── EXTRACT TO READ

To the same class (and probably formed on the analogy of אֱלֹהִים) belong the plurals קְדשִׁים (kadoshim), meaning the Most Holy (only of Yahweh, Hosea 12:1, Proverbs 9:10, 30:3 – cf. אֱלֹהִים קְדשִׁים elohiym kadoshim in Joshua 24:19 and the singular Aramaic עֶלְיוֹנִין the Most High, Daniel 7:18, 7:22, 7:25); and probably תְּרָפִים (teraphim) (usually taken in the sense of penates), the image of a god, used especially for obtaining oracles. Certainly in 1 Samuel 19:13, 19:16 only one image is intended; in most other places a single image may be intended; in Zechariah 10:2 alone is it most naturally taken as a numerical plural.
There are a number of notable exceptions to the rule that Elohim is treated as singular when referring to the God of Israel, including Genesis 20:13, Genesis 35:7, 2 Samuel 7:23 and Psalms 58:11, and notably the epithet of the "Living God" (Deuteronomy 5:26 etc.), which is constructed with the plural adjective, Elohim ḥayyim (אלהים חיים) but still takes singular verbs. The treatment of Elohim as both singular and plural is, according to Mark Sameth, consistent with a theory put forth by Guillaume Postel (16th century) and Michelangelo Lanci (19th century) that the God of Israel was understood by the ancient priests to be a singular, dual-gendered deity.
In the Septuagint and New Testament translations, Elohim has the singular ὁ θεός even in these cases, and modern translations follow suit in giving "God" in the singular. The Samaritan Torah has edited out some of these exceptions.
Angels and judges
In a few cases in the Greek Septuagint (LXX), Hebrew elohim with a plural verb, or with implied plural context, was rendered either angeloi ("angels") or to kriterion tou Theou ("the judgement of God"). These passages then entered first the Latin Vulgate, then the English King James Version (KJV) as "angels" and "judges", respectively. From this came the result that James Strong, for example, listed "angels" and "judges" as possible meanings for elohim with a plural verb in his Strong's Concordance, and the same is true of many other 17th-20th century reference works. Both Gesenius' Hebrew Lexicon and the Brown–Driver–Briggs Lexicon list both "angels" and "judges" as possible alternative meanings of elohim with plural verbs and adjectives.
Gesenius and Ernst Wilhelm Hengstenberg have questioned the reliability of the Septuagint translation in this matter. Gesenius lists the meaning without agreeing with it. Hengstenberg stated that the Hebrew Bible text never uses elohim to refer to "angels", but that the Septuagint translators refused the references to "gods" in the verses they amended to "angels".
The Greek New Testament (NT) quotes Psalms 8:4–6 in Hebrews 2:6b-8a, where the Greek NT has "ἀγγέλους" (angelous) in vs. 7, quoting Psalms 8:5 (8:6 in the LXX), which also has "ἀγγέλους" in a version of the Greek Septuagint. In the KJV, elohim (Strong's number H430) is translated as "angels" only in Psalm 8:5.

────

TASKS TO COMPLETE:
**1)** Return the part of the passage on Elohim starting with "The Greek New" and going on through "in Psalm 8:5.", word for word.
**2)** Render this sentence from the passage on Elohim into Spanish: "Gesenius lists the meaning without agreeing with it."
**3)** Extend the passage on Elohim by writing what could follow its last sentence.

── SUPPLIED ENTRIES

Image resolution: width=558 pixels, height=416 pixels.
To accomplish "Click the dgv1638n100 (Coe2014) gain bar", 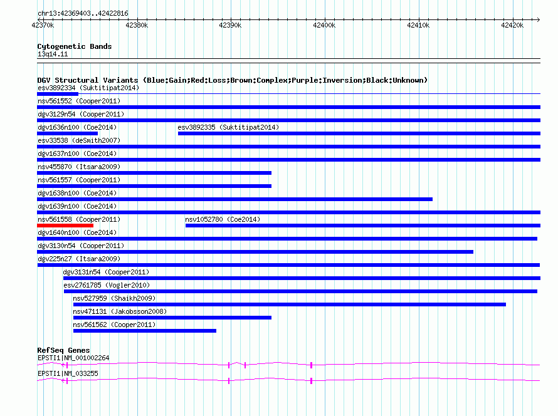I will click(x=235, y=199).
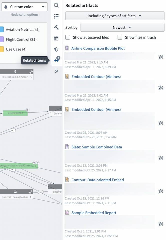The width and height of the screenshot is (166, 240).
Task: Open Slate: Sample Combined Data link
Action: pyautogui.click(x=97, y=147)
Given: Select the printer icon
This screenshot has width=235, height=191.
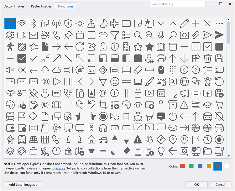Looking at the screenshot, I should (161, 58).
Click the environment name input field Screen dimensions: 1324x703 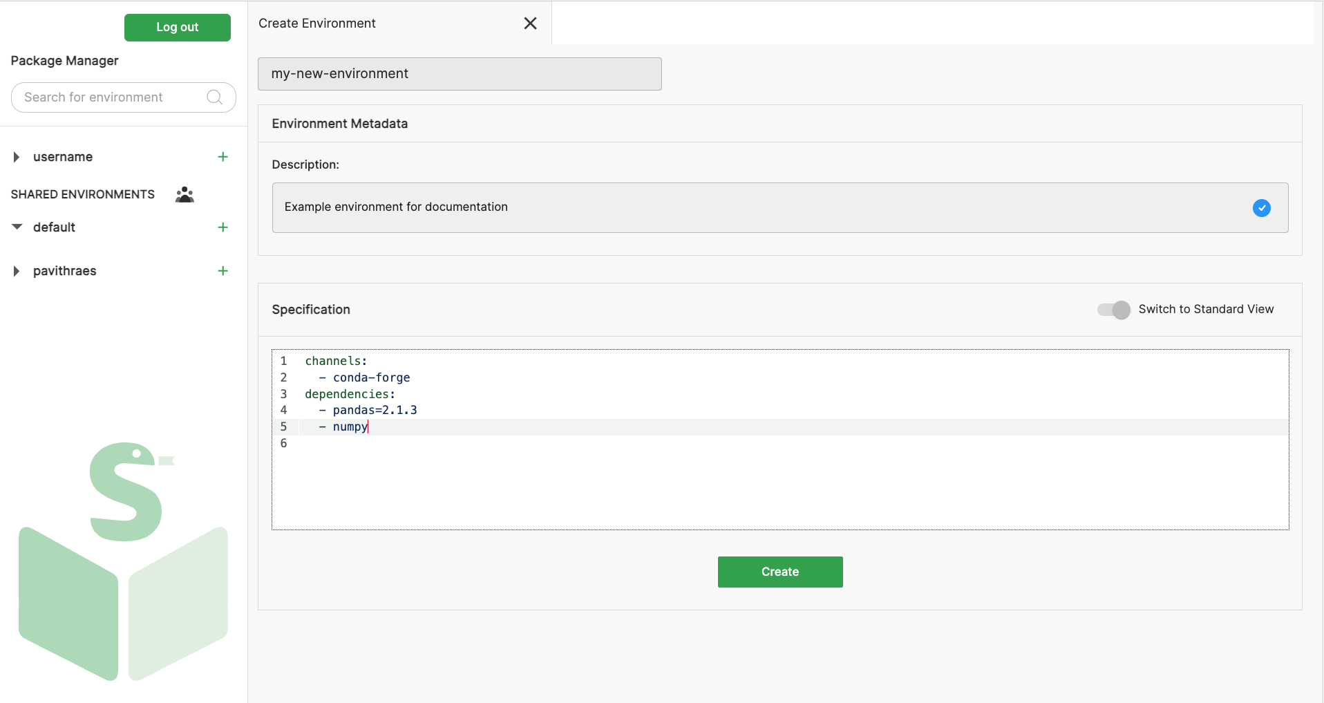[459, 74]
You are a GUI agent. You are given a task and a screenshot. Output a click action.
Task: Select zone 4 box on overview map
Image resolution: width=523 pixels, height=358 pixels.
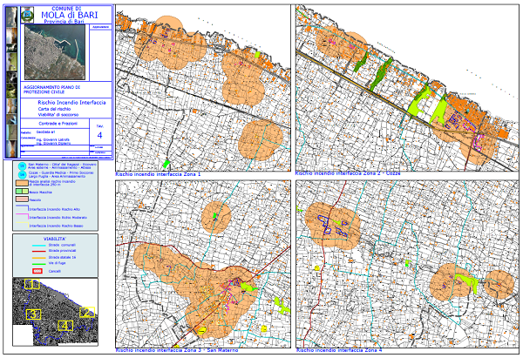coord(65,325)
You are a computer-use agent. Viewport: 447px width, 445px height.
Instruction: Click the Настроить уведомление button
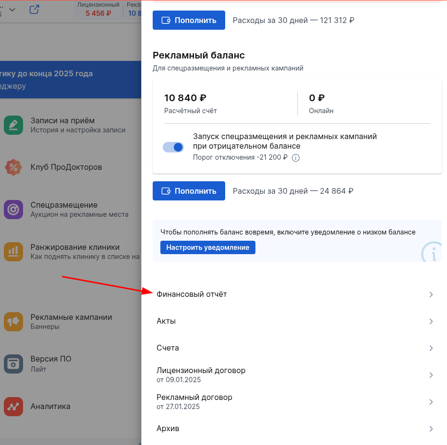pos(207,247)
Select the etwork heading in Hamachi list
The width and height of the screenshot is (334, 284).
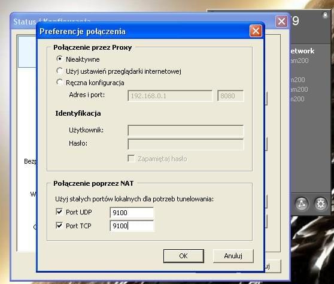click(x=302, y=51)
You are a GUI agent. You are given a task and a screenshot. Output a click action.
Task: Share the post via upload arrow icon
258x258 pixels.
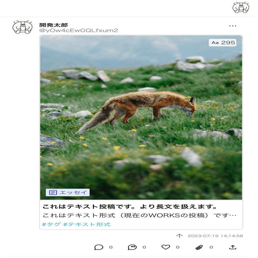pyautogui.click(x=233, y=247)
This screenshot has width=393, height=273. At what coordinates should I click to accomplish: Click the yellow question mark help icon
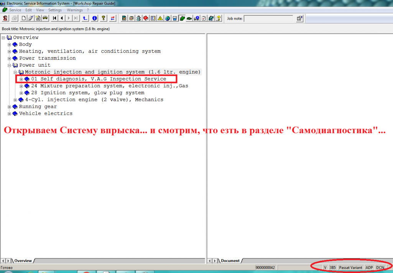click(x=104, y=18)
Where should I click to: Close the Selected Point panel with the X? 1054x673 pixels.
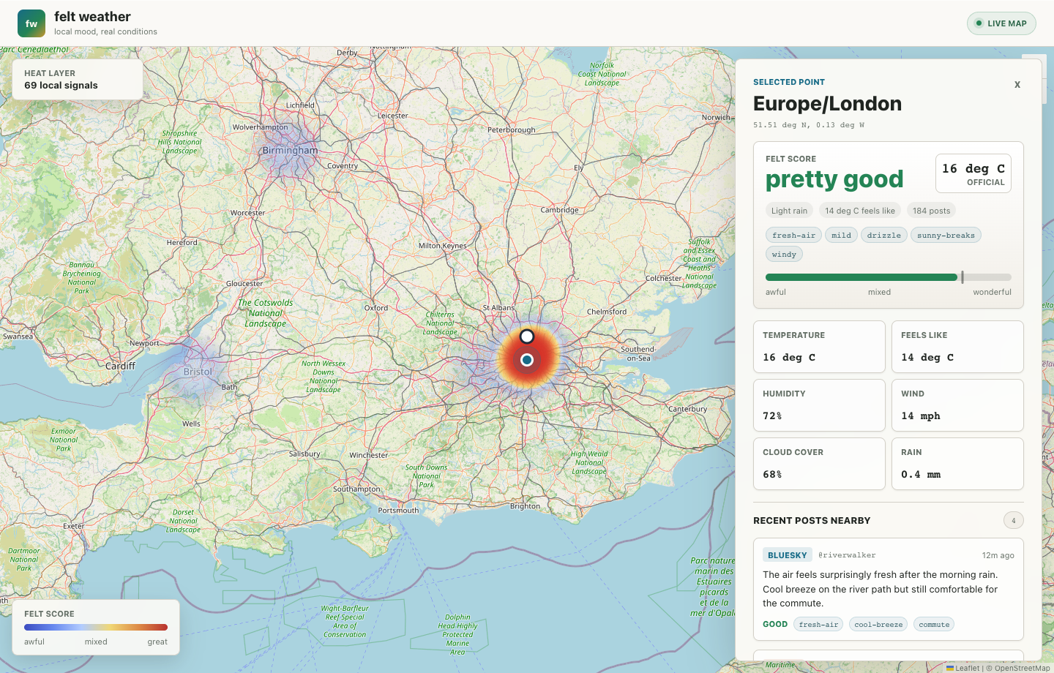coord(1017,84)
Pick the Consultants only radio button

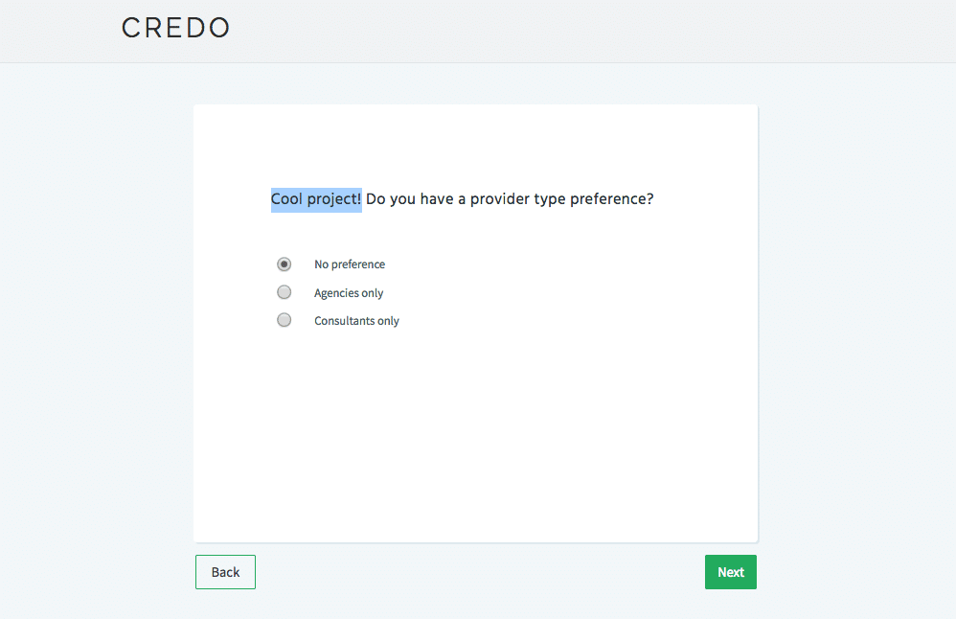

────

ANSWERS FOR THE EXERCISE:
**1)**
The Greek New Testament (NT) quotes Psalms 8:4–6 in Hebrews 2:6b-8a, where the Greek NT has "ἀγγέλους" (angelous) in vs. 7, quoting Psalms 8:5 (8:6 in the LXX), which also has "ἀγγέλους" in a version of the Greek Septuagint. In the KJV, elohim (Strong's number H430) is translated as "angels" only in Psalm 8:5.

**2)** Gesenius recoge el significado sin estar de acuerdo con él.

**3)**
Other plural-singulars in biblical Hebrew
The Hebrew language has several nouns with -im (masculine plural) and -oth (feminine plural) endings which nevertheless take singular verbs, adjectives and pronouns. For example, Baalim, Adonim, Behemoth. This form is known as the "honorific plural", in which the pluralization is a sign of power or honor. A very common singular Hebrew word with plural ending is the word achoth, meaning sister, with the irregular plural form achioth.
Alternatively, there are several other frequently used words in the Hebrew language that contain a masculine plural ending but also maintain this form in singular concept. The major examples are: Sky/Heavens (שמים - shamayim), Face (פנים - panim), Life (חיים - chayyim), Water (מים - mayim). Of these four nouns, three appear in the first sentence of Genesis (along with elohim). Three of them also appear in the first sentence of the Eden creation story (also along with elohim). Instead of "honorific plural" these other plural nouns terms represent something which is constantly changing. Water, sky, face, life are "things which are never bound to one form."
Jacob's ladder "gods were revealed" (plural)
In the following verses Elohim was translated as God singular in the King James Version even though it was accompanied by plural verbs and other plural grammatical terms.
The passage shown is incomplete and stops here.